A arte segundo aplausos e estrelinhas
Média de estrelas ou minutos de palmas não significam nada
Estamos na época do ano em que rola um dos fenômenos mais intrigantes da arte: as palmas de Cannes. Se tal filme é bom? Ora, basta ver por quanto tempo ele foi aplaudido.
Cinco minutos? Não deve ser lá grandes coisas. Oito, nove minutos? Talvez mereça atenção. Aplausos acima de dez minutos viram matérias entusiasmadas. Mais de vinte minutos de aclamação? Estamos diante de um dos maiores filmes da história, certamente.
Sei lá. Todo mundo gosta de ser aplaudido pelo seu trabalho. Mas uma linha tênue separa o reconhecimento eventualmente merecido de um festejo constrangedor. Quando a coisa vai um pouco além, palmas incessantes passam a ter jeitão de deboche.
Os aplausos de Cannes se conectam com uma tolice do mundo literário. Uma besteira mencionada na edição passada da newsletter. Aproveito que ando meio ranzinza para falar um pouco mais sobre o meu desgosto pelas estrelas para livros.
Uma besteira cada vez mais importante, o que é uma pena. Tem uma penca de leitor que se guia por essas notas, principalmente na hora de comprar na Amazon.
Também pudera, já teve até autor e editor importante rebatendo crítica super embasada com um “o livro é bom sim, olha aqui a nota na Amazon”. Vai ver, acham mesmo que o pavoroso “A Biblioteca da Meia-noite”, de Matt Haig (Bertrand, 4,7 estrelas no site do Bezos, aqui minha resenha) é ligeiramente superior ao muito bom “A Jangada de Pedra”, do Saramago (Companhia das Letras, 4,6 estrelas).
Média de estrelas não quer dizer absolutamente nada, ainda mais em plataformas onde leitores dão nota alta porque o livro chegou no prazo ou nota baixa pois pensam que faltou cuidado editorial ao não revisarem Saramago. Mesmo em outros casos (jornais que insistem na prática, por exemplo), essas medições não deveriam ter tanta importância assim.
A literatura é feita de nuances. E os detalhes também devem ser valorizados na recepção da arte. É de uma miséria intelectual absurda bater o olho numa nota qualquer e achar que aquilo é suficiente para se ter uma ideia do que é o livro, de quais são suas virtudes ou deslizes. O mesmo vale para a minutagem de palminhas no balneário francês.
Tanto faz a quantidade de estrelas ou de aplausos. O que importa é quem dá o parecer e, sobretudo, quais são os pontos que embasam a avaliação. Daí a minha birra com a coisa. Muita gente troca o essencial (a argumentação e a discussão) por uma redução que finge facilitar a vida do leitor, mas acaba por habituá-lo a uma cômoda mediocridade.

┄┄┄┄┄┄┄┄┄┄

* _TAREFAS A REALIZAR_
1) Segundo o trecho apresentado, quantas estrelas "A Jangada de Pedra", de Saramago, tem no site da Amazon?
2) Com base no trecho apresentado, explique por que a média de estrelas não quer dizer nada em certas plataformas.
O material não desempenha papel algum nesta atividade.

* _SEGMENTO DE DADOS_
┄┄┄┄┄┄┄┄┄┄

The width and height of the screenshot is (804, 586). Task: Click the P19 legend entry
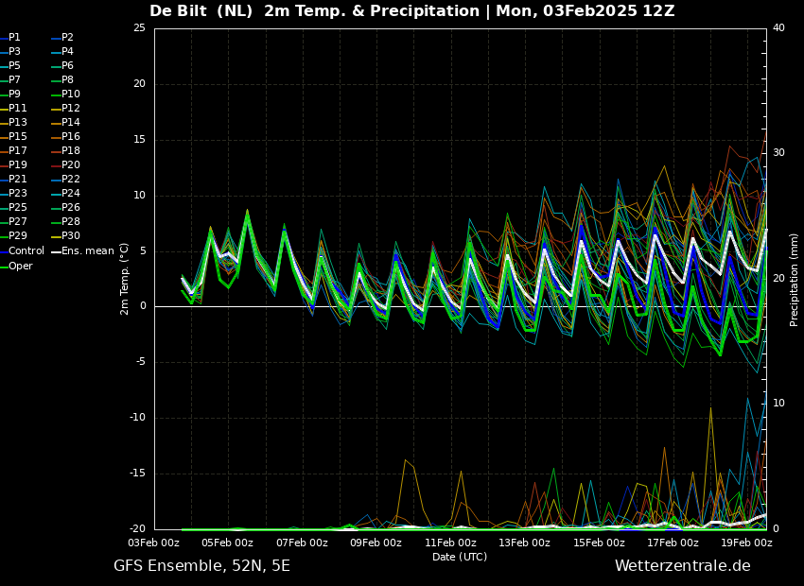pos(17,164)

┄┄┄┄┄┄┄┄┄┄

* _RESPOSTAS POR TAREFA_
1) 4,6 estrelas.

2) Nessas plataformas, há leitores que dão nota alta porque o livro chegou no prazo. Outros dão nota baixa por pensarem que faltou cuidado editorial ao não se revisar Saramago.